1.3. Limitations of Existing Research

Both international research and research in NZ have focused on outcomes experienced by people with specific injury types or have been restricted to examining individuals with serious injury only. Consequently, it is not possible to generalise the findings to individuals with different injury types or severities. Furthermore, ‘minor’ injuries (in terms of short-term ‘threat to life’) represent the vast majority of injuries and account for more than two-thirds (67%) of years lived with disability after injury [27,28]. Individual perceptions of an injury may make a more important contribution to post-injury outcomes than objective indicators of injury severity.
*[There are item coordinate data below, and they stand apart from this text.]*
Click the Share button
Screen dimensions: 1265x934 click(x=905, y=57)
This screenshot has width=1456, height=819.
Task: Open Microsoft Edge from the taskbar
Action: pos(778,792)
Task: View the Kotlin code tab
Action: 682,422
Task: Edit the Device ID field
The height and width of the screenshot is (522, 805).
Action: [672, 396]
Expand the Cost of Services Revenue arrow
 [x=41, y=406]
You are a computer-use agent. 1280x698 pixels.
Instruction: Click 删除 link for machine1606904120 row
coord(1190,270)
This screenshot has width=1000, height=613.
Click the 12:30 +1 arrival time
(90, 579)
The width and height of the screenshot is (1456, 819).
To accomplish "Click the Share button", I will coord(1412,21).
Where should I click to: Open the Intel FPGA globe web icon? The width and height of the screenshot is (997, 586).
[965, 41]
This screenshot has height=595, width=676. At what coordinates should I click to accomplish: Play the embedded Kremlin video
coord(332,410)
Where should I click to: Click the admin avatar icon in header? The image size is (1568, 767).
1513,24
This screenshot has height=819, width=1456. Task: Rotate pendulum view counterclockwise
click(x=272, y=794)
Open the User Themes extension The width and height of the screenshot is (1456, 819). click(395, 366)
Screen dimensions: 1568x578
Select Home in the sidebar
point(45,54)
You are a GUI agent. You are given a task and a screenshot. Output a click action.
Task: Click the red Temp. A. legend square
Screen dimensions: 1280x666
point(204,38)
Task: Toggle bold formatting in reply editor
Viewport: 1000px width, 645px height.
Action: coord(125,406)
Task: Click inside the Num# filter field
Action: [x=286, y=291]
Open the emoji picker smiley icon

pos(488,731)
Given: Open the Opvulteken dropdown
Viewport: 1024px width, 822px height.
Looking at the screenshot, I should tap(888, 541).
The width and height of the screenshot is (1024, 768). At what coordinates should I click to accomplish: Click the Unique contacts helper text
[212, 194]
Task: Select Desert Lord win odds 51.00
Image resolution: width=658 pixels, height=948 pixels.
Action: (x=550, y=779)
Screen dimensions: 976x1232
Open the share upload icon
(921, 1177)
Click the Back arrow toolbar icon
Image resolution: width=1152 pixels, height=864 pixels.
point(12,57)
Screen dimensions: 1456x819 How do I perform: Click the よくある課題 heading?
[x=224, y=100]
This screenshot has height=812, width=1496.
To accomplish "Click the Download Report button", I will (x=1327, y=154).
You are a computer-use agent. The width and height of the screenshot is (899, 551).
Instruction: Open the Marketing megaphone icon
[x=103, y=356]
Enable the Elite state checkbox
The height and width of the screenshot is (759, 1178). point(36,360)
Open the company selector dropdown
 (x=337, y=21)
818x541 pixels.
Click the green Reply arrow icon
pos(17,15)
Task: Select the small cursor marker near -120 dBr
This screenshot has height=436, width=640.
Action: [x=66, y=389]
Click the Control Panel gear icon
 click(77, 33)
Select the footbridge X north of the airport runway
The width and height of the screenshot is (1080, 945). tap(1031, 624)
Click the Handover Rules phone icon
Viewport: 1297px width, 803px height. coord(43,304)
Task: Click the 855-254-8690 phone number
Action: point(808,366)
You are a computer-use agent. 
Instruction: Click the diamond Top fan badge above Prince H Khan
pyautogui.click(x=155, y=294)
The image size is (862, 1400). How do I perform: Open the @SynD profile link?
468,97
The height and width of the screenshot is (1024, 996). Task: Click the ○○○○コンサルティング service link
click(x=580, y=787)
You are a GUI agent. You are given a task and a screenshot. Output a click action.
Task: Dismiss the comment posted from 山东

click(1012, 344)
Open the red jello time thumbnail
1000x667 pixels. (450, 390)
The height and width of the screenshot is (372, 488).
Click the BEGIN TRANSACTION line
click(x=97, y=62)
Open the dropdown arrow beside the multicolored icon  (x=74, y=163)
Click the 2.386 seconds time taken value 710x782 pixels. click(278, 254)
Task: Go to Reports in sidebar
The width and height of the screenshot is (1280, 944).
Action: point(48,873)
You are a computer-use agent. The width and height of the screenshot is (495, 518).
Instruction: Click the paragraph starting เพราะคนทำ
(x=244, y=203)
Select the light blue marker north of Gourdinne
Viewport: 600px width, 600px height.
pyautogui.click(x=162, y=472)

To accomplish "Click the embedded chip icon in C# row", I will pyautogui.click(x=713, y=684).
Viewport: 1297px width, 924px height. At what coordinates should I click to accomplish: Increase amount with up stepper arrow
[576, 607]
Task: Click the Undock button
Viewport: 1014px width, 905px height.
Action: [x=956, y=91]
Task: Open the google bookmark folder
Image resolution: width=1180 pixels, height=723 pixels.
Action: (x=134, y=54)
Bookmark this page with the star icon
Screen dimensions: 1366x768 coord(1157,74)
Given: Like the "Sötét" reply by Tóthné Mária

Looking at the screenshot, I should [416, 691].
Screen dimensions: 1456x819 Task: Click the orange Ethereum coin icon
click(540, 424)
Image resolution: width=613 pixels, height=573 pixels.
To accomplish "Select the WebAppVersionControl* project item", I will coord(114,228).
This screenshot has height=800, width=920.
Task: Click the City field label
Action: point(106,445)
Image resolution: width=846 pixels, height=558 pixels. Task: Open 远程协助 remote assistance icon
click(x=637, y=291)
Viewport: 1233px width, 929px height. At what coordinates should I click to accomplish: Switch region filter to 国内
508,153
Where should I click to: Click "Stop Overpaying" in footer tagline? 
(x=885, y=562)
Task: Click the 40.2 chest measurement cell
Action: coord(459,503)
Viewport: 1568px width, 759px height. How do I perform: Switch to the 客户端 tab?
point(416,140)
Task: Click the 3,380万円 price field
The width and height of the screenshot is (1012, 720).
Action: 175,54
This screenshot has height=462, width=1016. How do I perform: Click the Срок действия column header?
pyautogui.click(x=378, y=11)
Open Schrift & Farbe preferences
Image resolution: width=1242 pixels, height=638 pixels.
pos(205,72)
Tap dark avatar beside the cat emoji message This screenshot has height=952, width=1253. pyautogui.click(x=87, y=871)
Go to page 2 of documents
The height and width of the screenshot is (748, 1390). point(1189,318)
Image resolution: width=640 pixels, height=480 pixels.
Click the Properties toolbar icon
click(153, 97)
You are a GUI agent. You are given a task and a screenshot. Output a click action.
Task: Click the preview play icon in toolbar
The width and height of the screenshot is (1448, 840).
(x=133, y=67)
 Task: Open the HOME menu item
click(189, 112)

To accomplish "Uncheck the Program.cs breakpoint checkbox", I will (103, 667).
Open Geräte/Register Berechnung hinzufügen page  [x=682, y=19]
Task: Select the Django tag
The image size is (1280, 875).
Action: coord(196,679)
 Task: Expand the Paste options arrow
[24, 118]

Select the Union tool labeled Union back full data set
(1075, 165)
A Swiss study of 85 injured people followed to 36-months after admission to an intensive care unit found that outcomes (such as paid work) were best predicted by individuals’ own appraisal of their injury severity and ability to cope with the injury rather than by ‘objective’ assessments of injury severity or type [29]. This points to the importance of collecting person-reported data in studies examining outcomes of injury, although many studies have relied solely on routinely collected hospital/emergency department (ED) administrative data. Our NZ POIS research to 24 months post-injury also found considerable post-injury burdens experienced by people with injuries traditionally regarded as being of lesser concern, e.g., people not hospitalised for injury [30,31].

1.4. Contribution of POIS

POIS is an internationally unique study that has evaluated outcomes over time among New Zealanders injured between 2007 and 2009, including those hospitalised and non-hospitalised, and with a wide range of injury types (e.g., fractures, sprains and strains, TBI) that occurred in a variety of settings (e.g., road, work, home, sports facilities) and from a range of causes (e.g., motor vehicle crash, assault, work-related) [5]. Participants were randomly selected from one of four geographical regions of NZ using ACC’s entitlement claims register. Individuals on this register have sustained injuries serious enough to warrant compensation for treatment and/or income support. From its inception, POIS was explicitly designed to provide information relevant to Māori [32,33]. Recruitment of participants did not cease until the cohort included 20% Māori, enabling analyses of outcomes (and predictors) specific to Māori participants up to 24 months post-injury [6,34,35,36,37]. We understand POIS to be the largest longitudinal cohort study of injured Māori. This is important as Māori are known to experience marked health inequities compared to non-Māori, including for injury and disability [2,3]. To help address inequities, knowledge about outcomes experienced by Māori and predictors of those outcomes is necessary.
POIS participants were interviewed 3, 12, and 24 months post-injury, providing information about their pre-injury characteristics (at the 3-month interview) and their injury experiences and outcomes at each follow-up time point [38]. Self-reported interview data were linked with information from large administrative datasets, including claims e-data from ACC (e.g., earnings-related wage compensation, health professional utilisation, treatment costs, and additional injury events) and injury-related hospitalisations recorded in the Ministry of Health (MoH) national minimum data set (NMDS) [39,40]. Results for the whole cohort, and specifically for Māori [6,34,35,36,37], revealed key predictors of disability [30,31,41], participation in paid work [36,42,43,44,45] and unpaid activities [46], other health outcomes including subsequent injury events [40,47], HRQL [46], physical functioning [7], and wellbeing outcomes [33,48] using validated measures. Unlike other longitudinal studies with follow-up rates of 30–50%, POIS achieved a high rate of follow-up at each data collection point, with a 79% follow-up rate at 24 months post-injury.
Findings from POIS have been of proven value to NZ crown entities, including ACC, resulting in changes in long-term priorities and a renewed focus on life-course perspectives, outcomes, and hauora/wellbeing. POIS has also had significant international impact, contributing data to the six-country Validating and Improving Injury Burden Estimates (Injury-VIBES) Study, which aimed to provide valid estimates of the burden of non-fatal injury by combining data from prospective cohort studies of injury outcomes undertaken in the UK, USA, Australia, NZ, and the Netherlands [49].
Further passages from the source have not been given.